What is the condition for minima in single-slit diffraction?

The minima of zero intensity occur at angles satisfying a sinθ = nλ, where a is the slit width and n = ±1, ±2, ±3, …. The value n = 0 is excluded because the centre is the principal maximum, not a minimum.

Where do the secondary maxima of single-slit diffraction lie?

The secondary maxima lie approximately at a sinθ = (n + ½)λ, that is between consecutive minima, and they become weaker as n increases. The brightest is the central maximum at θ = 0.

What is the angular width of the central maximum?

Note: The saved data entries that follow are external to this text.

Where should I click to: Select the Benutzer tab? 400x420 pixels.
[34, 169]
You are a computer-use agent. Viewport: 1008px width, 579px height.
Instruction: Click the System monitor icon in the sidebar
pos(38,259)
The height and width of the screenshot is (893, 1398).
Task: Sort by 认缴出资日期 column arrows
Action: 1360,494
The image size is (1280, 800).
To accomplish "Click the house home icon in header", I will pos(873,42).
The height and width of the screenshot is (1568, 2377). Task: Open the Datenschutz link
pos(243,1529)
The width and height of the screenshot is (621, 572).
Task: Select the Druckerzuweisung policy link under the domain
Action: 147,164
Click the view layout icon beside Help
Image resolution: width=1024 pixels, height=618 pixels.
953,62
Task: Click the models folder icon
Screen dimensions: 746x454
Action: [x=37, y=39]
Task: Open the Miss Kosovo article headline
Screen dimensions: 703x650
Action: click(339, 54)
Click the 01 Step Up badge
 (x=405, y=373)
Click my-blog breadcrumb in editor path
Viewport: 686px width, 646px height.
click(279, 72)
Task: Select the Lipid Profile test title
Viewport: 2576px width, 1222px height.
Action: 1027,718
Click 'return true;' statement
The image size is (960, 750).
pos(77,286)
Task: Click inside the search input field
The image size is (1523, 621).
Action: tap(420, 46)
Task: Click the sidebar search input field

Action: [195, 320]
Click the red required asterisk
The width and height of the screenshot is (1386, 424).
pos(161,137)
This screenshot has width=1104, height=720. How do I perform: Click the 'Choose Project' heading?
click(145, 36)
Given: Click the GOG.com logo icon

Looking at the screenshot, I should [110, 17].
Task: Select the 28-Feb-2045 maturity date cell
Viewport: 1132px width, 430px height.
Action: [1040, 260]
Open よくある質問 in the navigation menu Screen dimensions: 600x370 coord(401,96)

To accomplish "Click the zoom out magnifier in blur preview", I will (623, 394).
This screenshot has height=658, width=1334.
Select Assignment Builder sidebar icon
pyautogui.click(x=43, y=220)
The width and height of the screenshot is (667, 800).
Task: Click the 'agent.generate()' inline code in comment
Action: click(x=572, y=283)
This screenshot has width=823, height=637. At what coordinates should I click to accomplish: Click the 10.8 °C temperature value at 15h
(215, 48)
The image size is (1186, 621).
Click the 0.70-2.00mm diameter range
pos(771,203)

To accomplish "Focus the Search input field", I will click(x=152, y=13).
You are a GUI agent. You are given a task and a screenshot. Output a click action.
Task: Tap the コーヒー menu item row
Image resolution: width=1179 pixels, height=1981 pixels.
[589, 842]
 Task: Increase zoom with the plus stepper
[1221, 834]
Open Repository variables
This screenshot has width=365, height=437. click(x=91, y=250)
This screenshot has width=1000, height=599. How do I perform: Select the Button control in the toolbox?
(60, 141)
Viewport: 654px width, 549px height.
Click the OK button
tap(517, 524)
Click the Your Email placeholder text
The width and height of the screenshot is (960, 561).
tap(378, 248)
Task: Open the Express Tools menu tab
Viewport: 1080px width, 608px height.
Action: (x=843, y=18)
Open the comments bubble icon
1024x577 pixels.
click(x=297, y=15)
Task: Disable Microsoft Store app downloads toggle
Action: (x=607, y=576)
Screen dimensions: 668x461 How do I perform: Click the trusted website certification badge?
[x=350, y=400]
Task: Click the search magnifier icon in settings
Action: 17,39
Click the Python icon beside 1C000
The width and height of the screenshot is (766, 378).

The central maximum is bounded by the first minima on either side at sinθ ≈ λ/a, so its full angular width is 2λ/a. This makes the central bright band twice as wide as the secondary maxima.

What happens to the diffraction pattern when the slit is made narrower?

A narrower slit means a smaller a, so the angular width 2λ/a increases and the pattern spreads out more. A wider slit makes the bands narrower and the pattern approaches the sharp shadow of geometrical optics.

How is single-slit diffraction different from Young's double-slit interference?

In diffraction, a sinθ = nλ gives the minima of a single slit of width a, the fringes are unequally spaced and the central band is twice as wide. In YDSE, d sinθ = nλ gives the maxima for slit separation d, and the bright fringes are equally spaced and of equal width.

Why does diffraction set a limit on the resolution of optical instruments?

Because every aperture spreads light into a diffraction pattern of finite angular width, the images of two close objects overlap and cannot be separated indefinitely. The ability of microscopes and telescopes to distinguish very close objects is therefore set by the wavelength of light.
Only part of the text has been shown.